++++ RECORDS SUPPLIED ++++

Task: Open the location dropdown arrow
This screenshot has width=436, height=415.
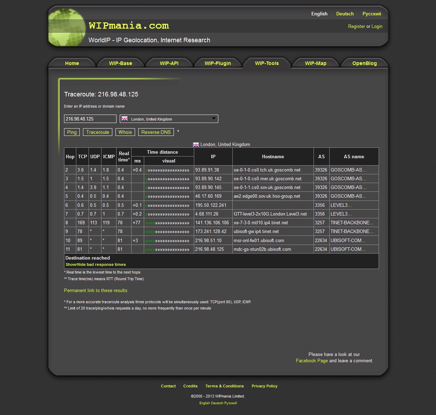Action: [213, 119]
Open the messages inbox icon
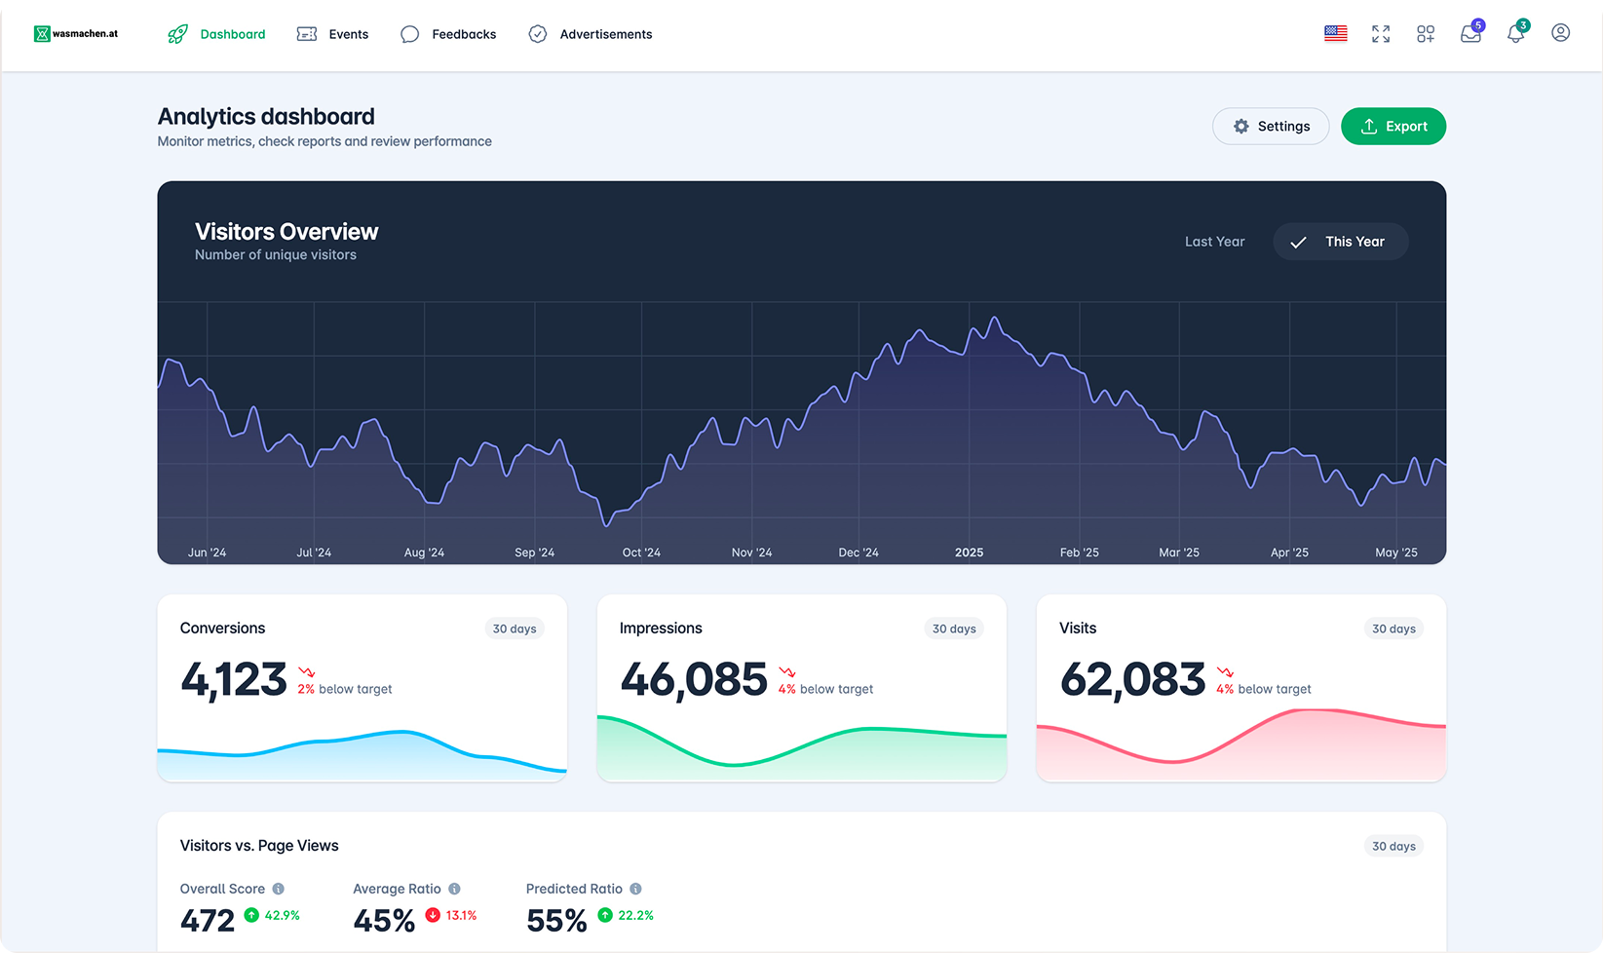The image size is (1603, 953). [1470, 34]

++++

WORK INSTRUCTION: In the records above, transcribe exactly the lines from the one containing "This screenshot has width=436, height=415." through the last line, both included, and skip the pictures.

SOLUTION FOR THIS TASK:
This screenshot has width=436, height=415.
Action: [213, 119]
Open the messages inbox icon
The image size is (1603, 953). [1470, 34]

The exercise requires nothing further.